Le implicazioni pratiche di questo aggiornamento sono significative per diversi ruoli professionali. La capacità di scrivere codice per operare il computer e di emettere comandi da tastiera e mouse in risposta a screenshot apre la strada a una nuova categoria di agenti autonomi. Sviluppatori e professionisti IT potrebbero delegare task ripetitivi di configurazione o testing a questi agenti. La funzionalità migliorata di navigazione web e di chiamata a tool e API promette di aumentare l’efficienza nella ricerca di informazioni e nell’integrazione di servizi. Per gli analisti e i knowledge worker, la capacità dichiarata di cercare in modo persistente tra più fonti e sintetizzare risposte ben ragionate può trasformare il processo di ricerca e analisi di documenti complessi. All’interno di ChatGPT, la funzionalità GPT-5.4 Thinking, che fornisce una traccia del proprio lavoro e consente modifiche in corso d’opera, è pensata per migliorare la collaborazione uomo-macchina su progetti articolati, riducendo il numero di iterazioni necessarie per ottenere il risultato desiderato.
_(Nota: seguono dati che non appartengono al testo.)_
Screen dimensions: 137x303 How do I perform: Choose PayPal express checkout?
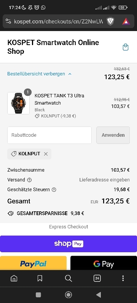(x=33, y=263)
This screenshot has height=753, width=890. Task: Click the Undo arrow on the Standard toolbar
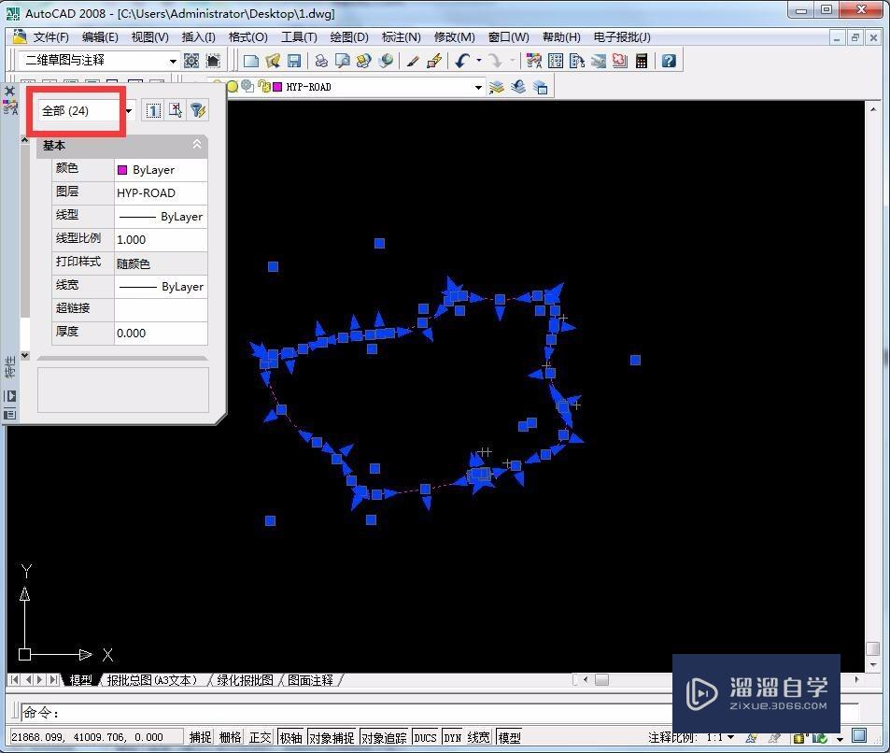(x=461, y=61)
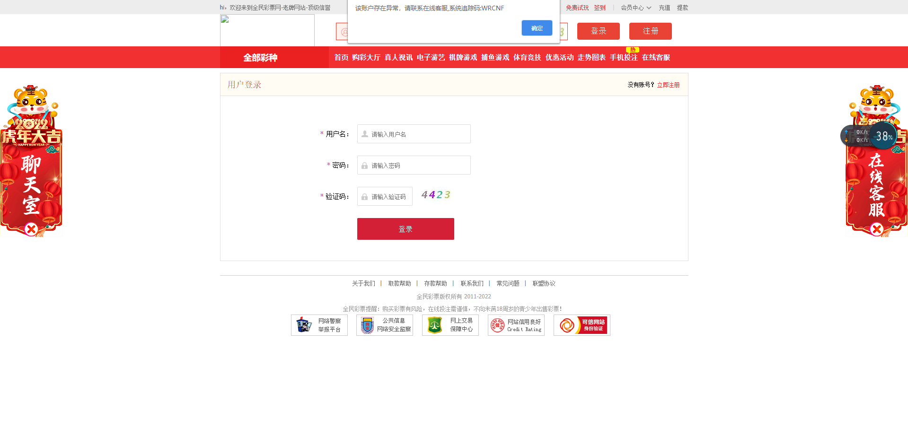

La fonte originale non approfondisce in modo dettagliato i limiti o i rischi associati a GPT-5.4. Tuttavia, l’introduzione di capacità di controllo del computer solleva questioni di sicurezza e affidabilità intrinseche. Un agente che opera autonomamente su un sistema deve gestire correttamente permessi, autenticazioni e potenziali errori per evitare danni ai dati o interruzioni del servizio. La precisione fattuale migliorata, sebbene significativa, non elimina il rischio di allucinazioni o di risposte inaccurate, specialmente in contesti ad alta posta in gioco. L’uso di screenshot e comandi di input potrebbe introdurre nuove vulnerabilità se il modello interpreta male elementi visivi o contestuali sullo schermo. La dipendenza da tali sistemi per task critici richiederà robusti meccanismi di supervisione e verifica umana. La disponibilità differenziata delle funzionalità tra diversi piani di abbonamento e tipi di utenti potrebbe inoltre creare disparità nell’accesso agli strumenti più avanzati.
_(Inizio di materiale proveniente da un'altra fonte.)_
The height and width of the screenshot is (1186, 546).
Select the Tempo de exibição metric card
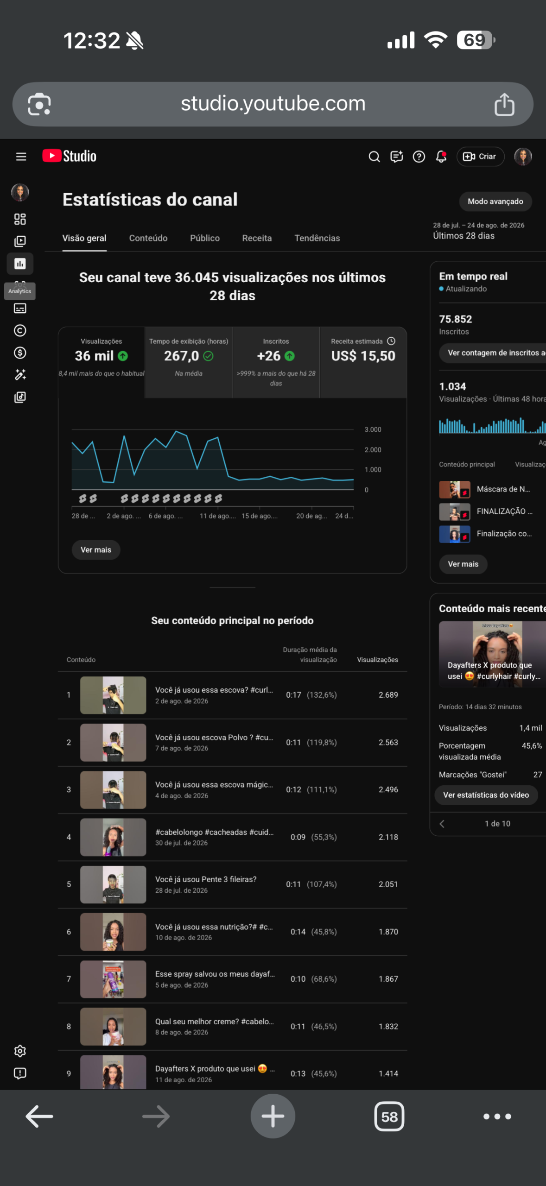click(x=189, y=362)
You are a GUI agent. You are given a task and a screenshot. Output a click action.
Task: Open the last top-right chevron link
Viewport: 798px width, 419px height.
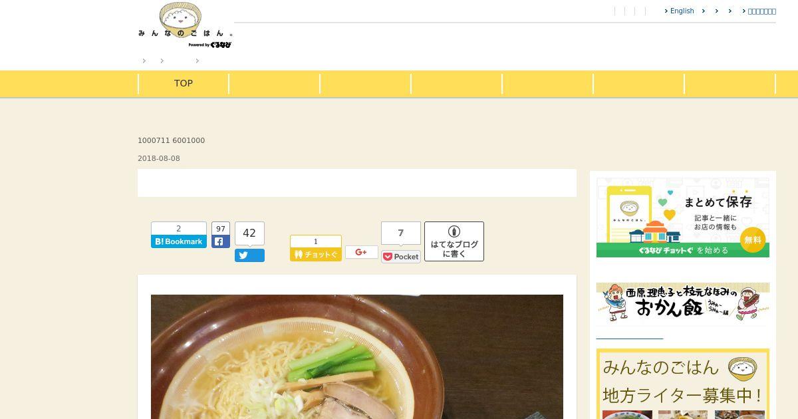[759, 11]
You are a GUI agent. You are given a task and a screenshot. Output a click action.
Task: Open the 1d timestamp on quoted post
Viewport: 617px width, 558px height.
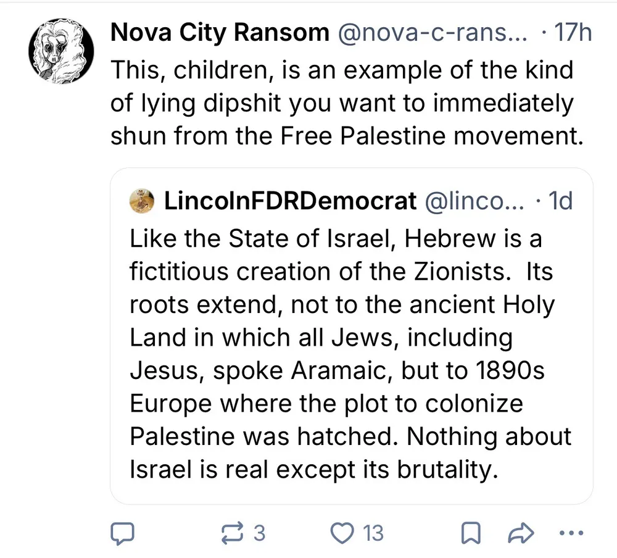pyautogui.click(x=560, y=201)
Il rilascio di GPT-5.4 si inserisce in un trend chiaro del settore verso agenti di intelligenza artificiale sempre più autonomi e capaci di interagire con ambienti digitali complessi. La capacità nativa di controllo del computer rappresenta un passo oltre l’interazione testuale o vocale, avvicinandosi al concetto di agente software generale. Questo sviluppo sposta la competizione dalle pure capacità linguistiche all’integrazione pratica negli stack tecnologici esistenti. I prossimi passi plausibili includeranno il rafforzamento di queste capacità in ambienti multi-applicazione stabili, una maggiore personalizzazione per flussi di lavoro specifici del settore e miglioramenti nella trasparenza e auditabilità delle azioni compiute dall’agente. Resta aperta la questione di come bilanciare l’autonomia operativa con il controllo umano necessario per garantire sicurezza e allineamento con gli obiettivi dell’utente. Per professionisti e aziende, la domanda diventa come integrare tali agenti nei processi esistenti senza introdurre nuovi punti di fragilità sistemica.